■ **YOUR TASK**:
Please list every line below that contains the word "pixels", treating uppercase and lowercase as different.

┌─ GIVEN INFORMATION

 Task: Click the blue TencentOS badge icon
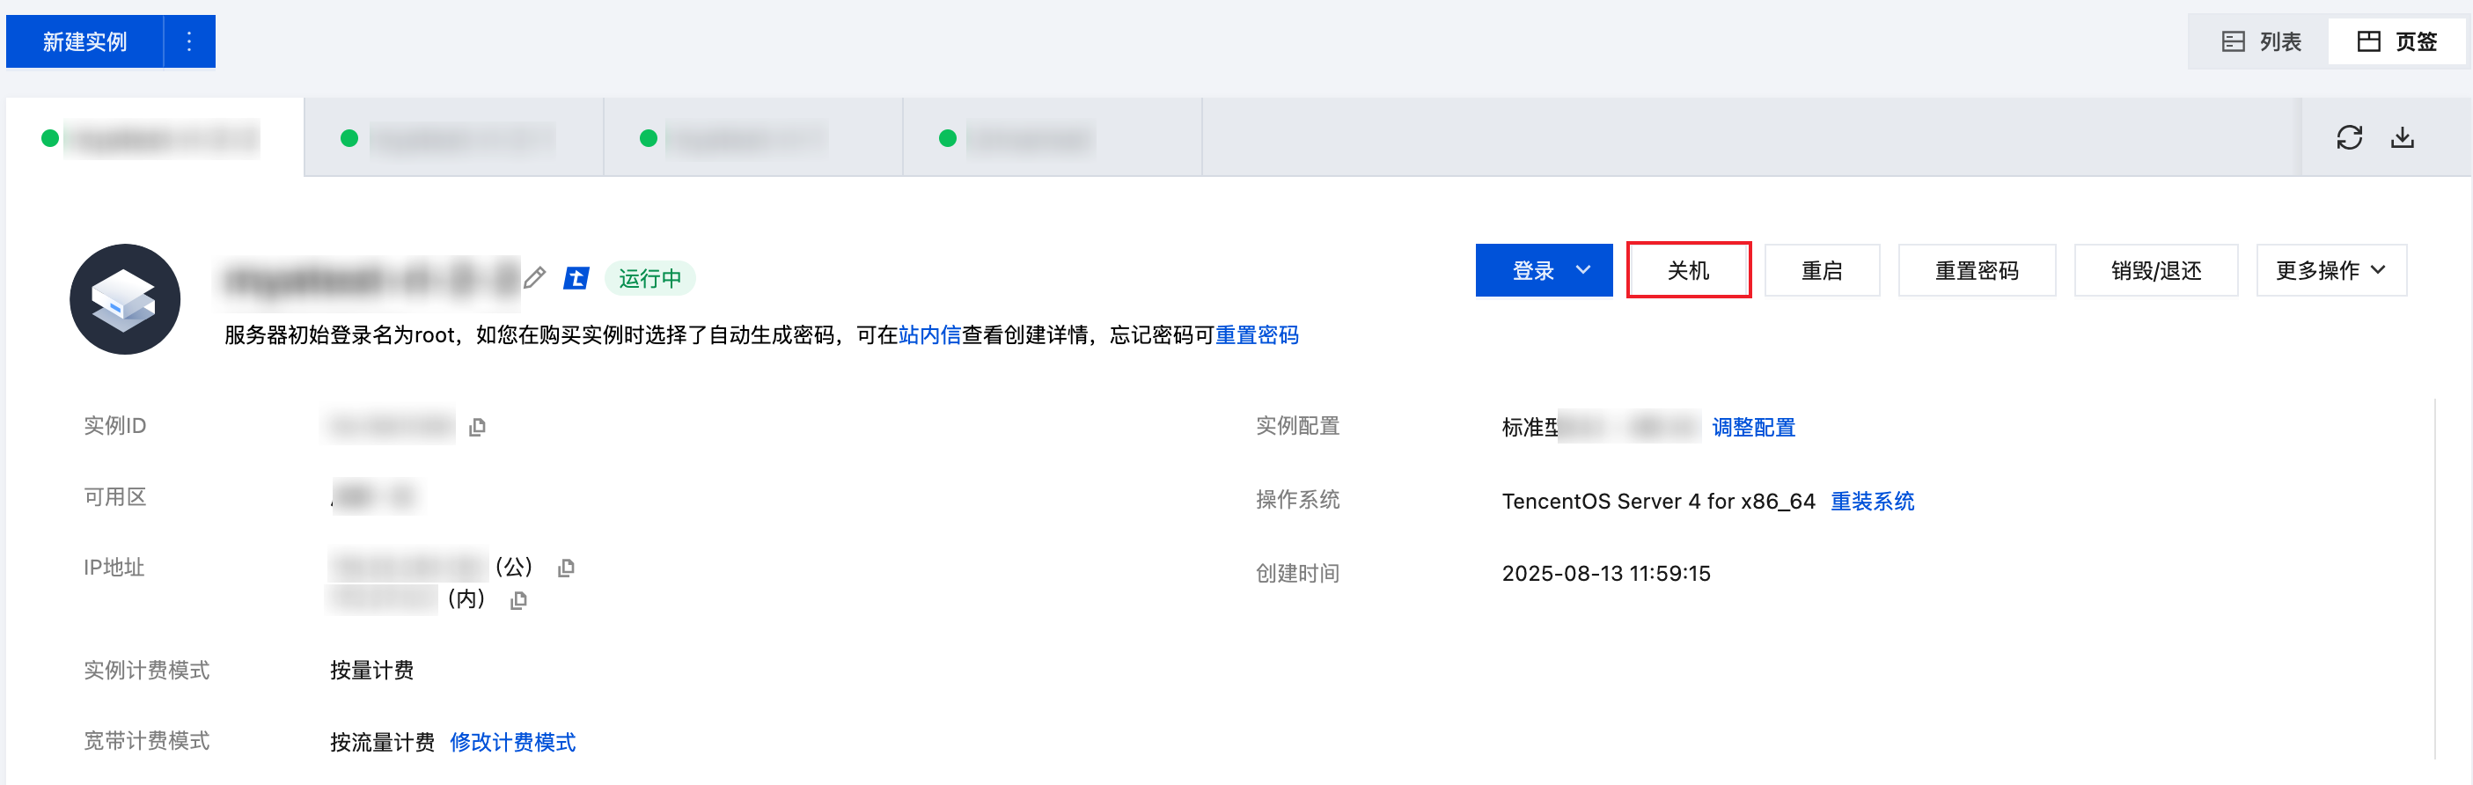click(x=576, y=278)
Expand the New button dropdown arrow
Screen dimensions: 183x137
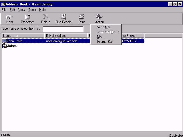(13, 17)
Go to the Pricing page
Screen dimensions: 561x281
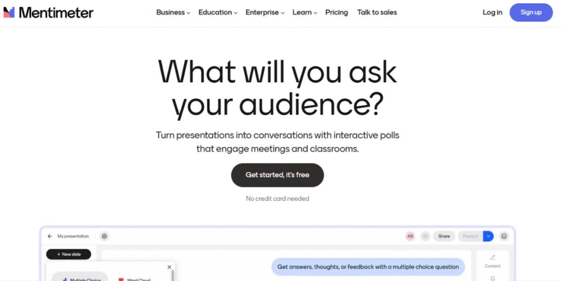coord(336,13)
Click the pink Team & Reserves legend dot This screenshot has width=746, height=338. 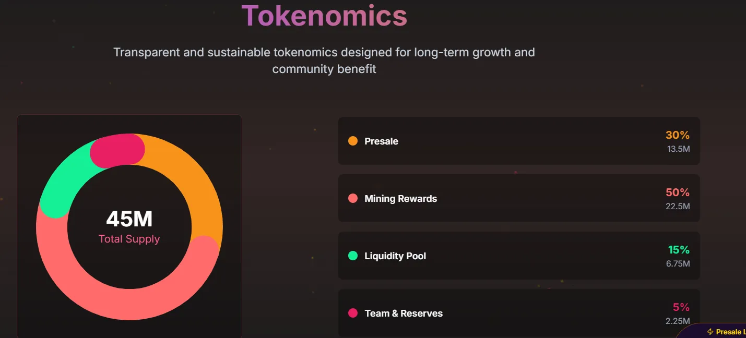[353, 313]
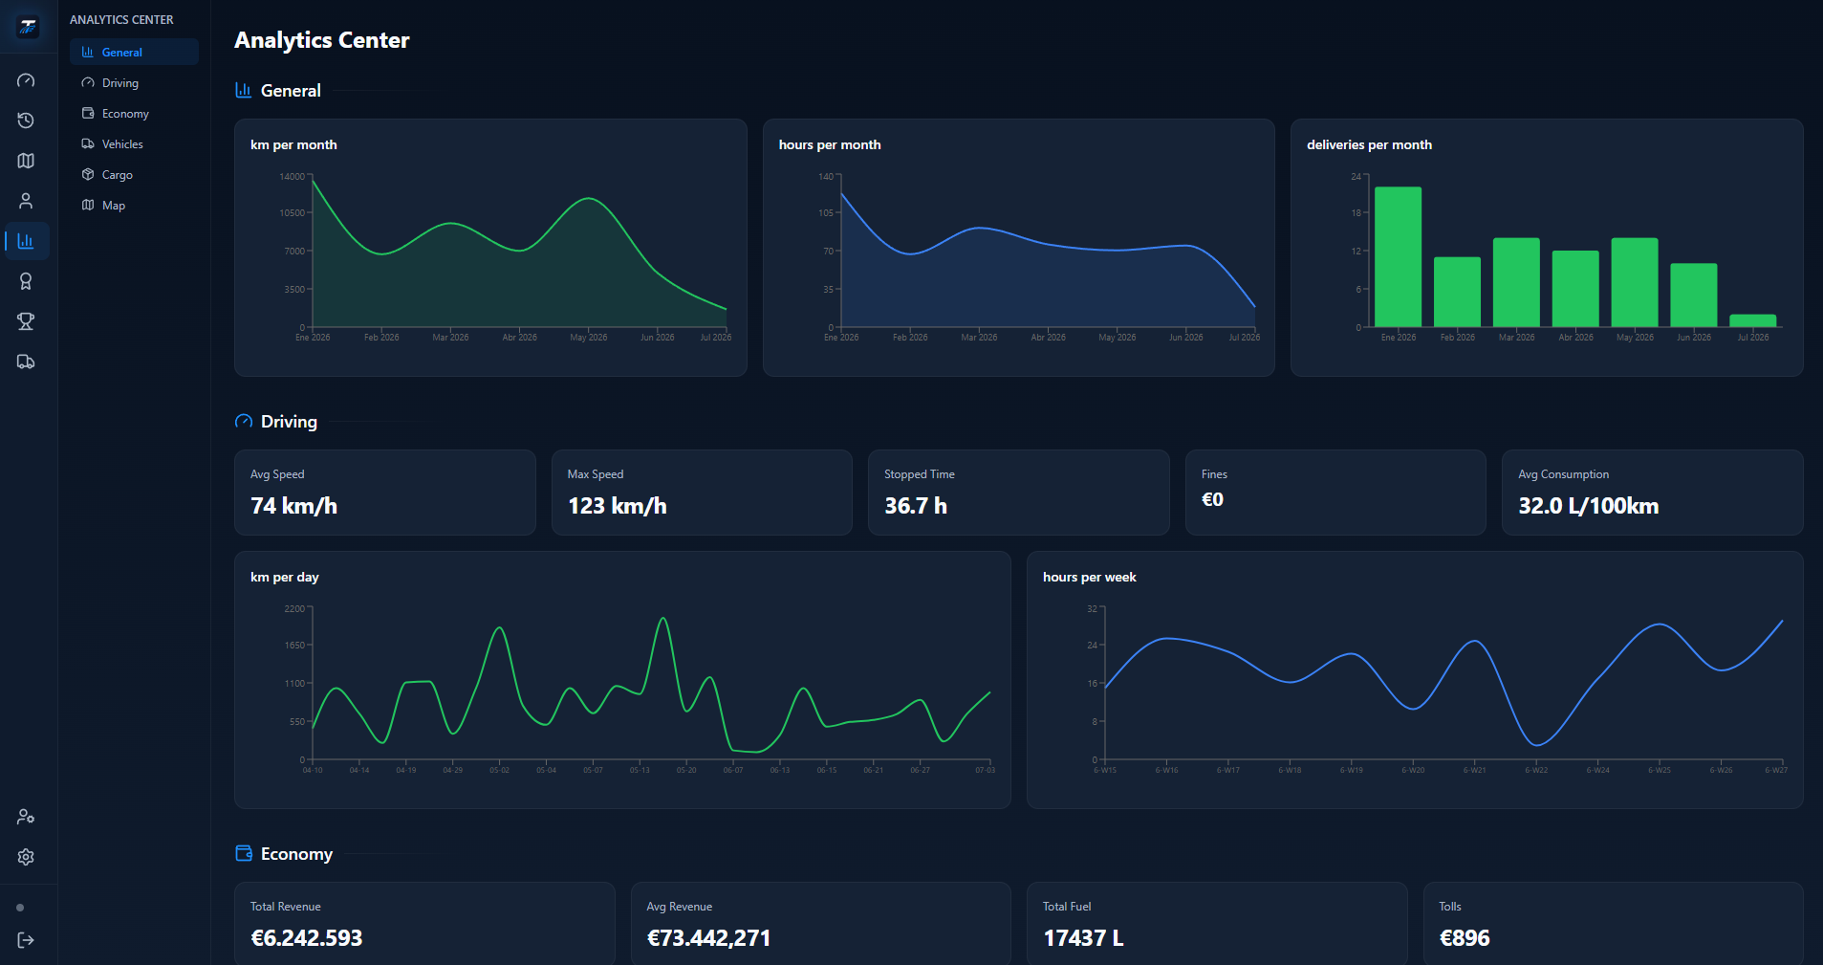The width and height of the screenshot is (1823, 965).
Task: Click the logout icon at bottom
Action: tap(26, 940)
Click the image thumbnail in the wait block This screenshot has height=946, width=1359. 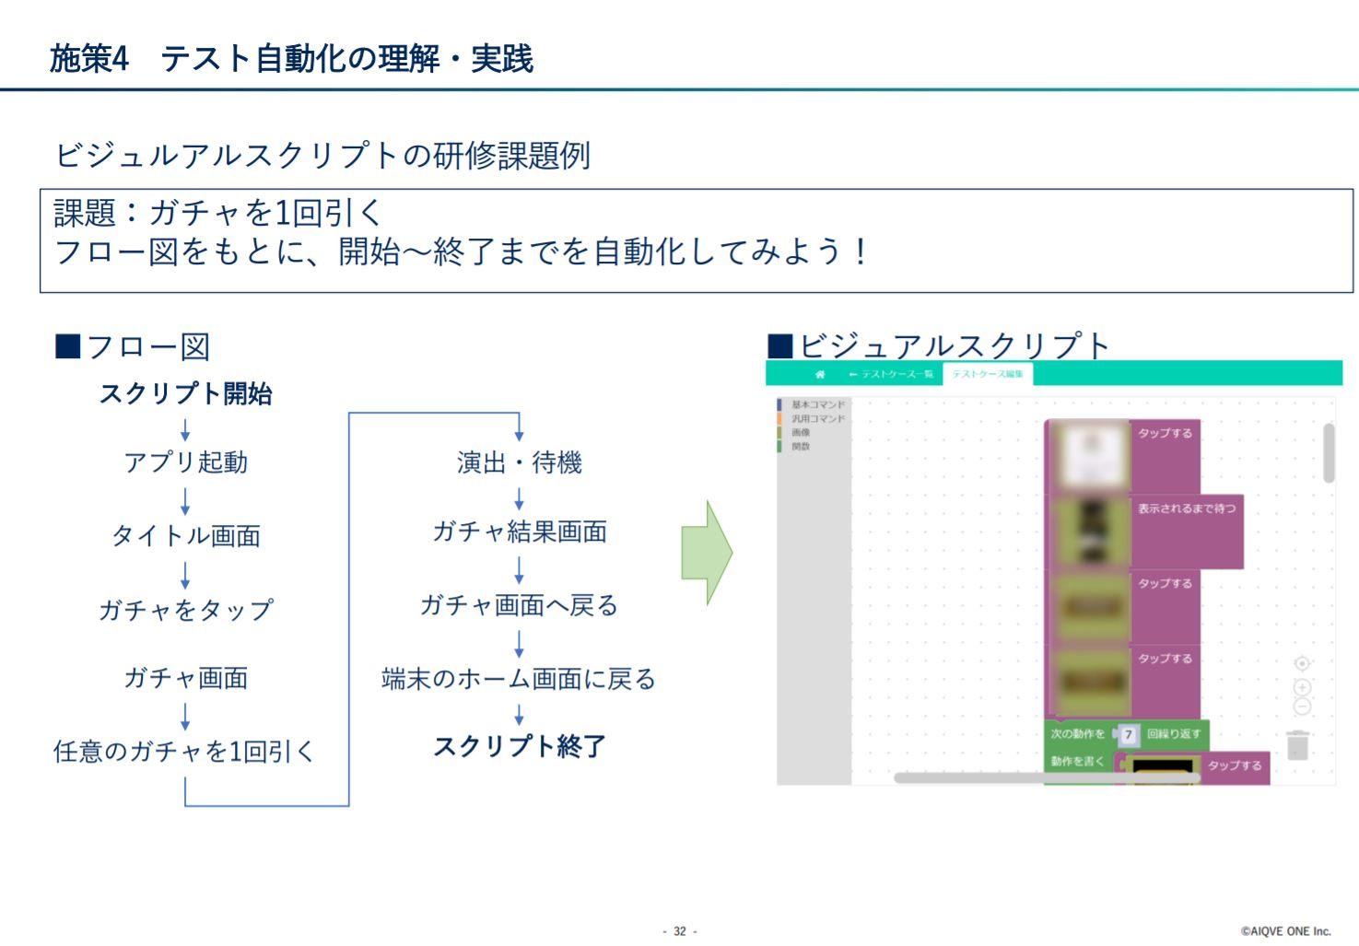(x=1093, y=531)
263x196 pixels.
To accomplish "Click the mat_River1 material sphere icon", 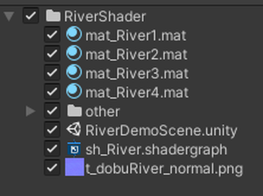I will coord(74,34).
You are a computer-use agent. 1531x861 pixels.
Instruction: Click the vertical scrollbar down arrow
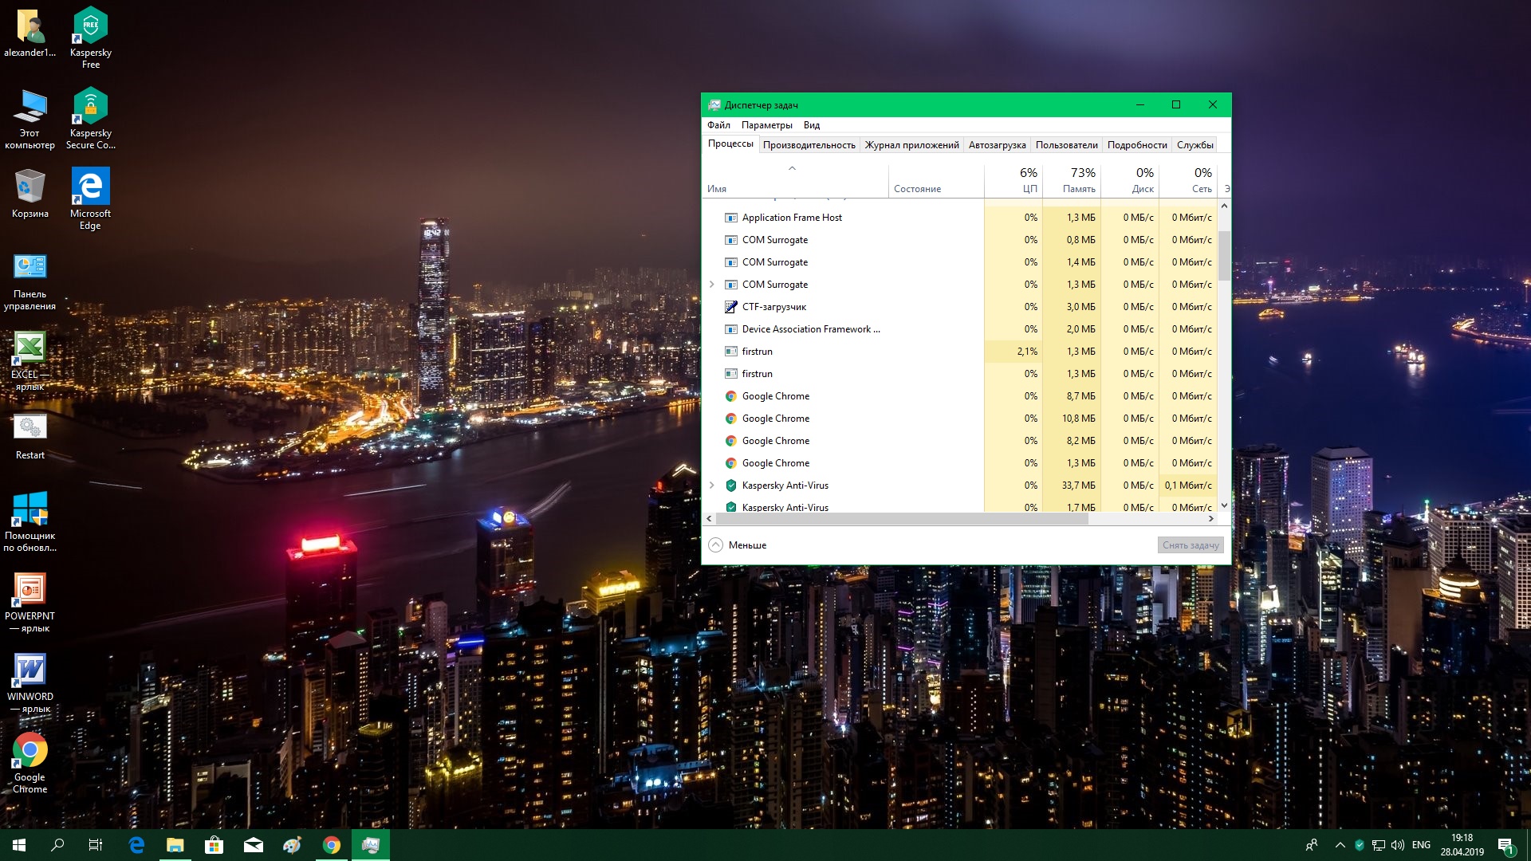(1224, 505)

└─

■ **CORRECT OUTPUT**:
263x196 pixels.
You are a computer-use agent. 1531x861 pixels.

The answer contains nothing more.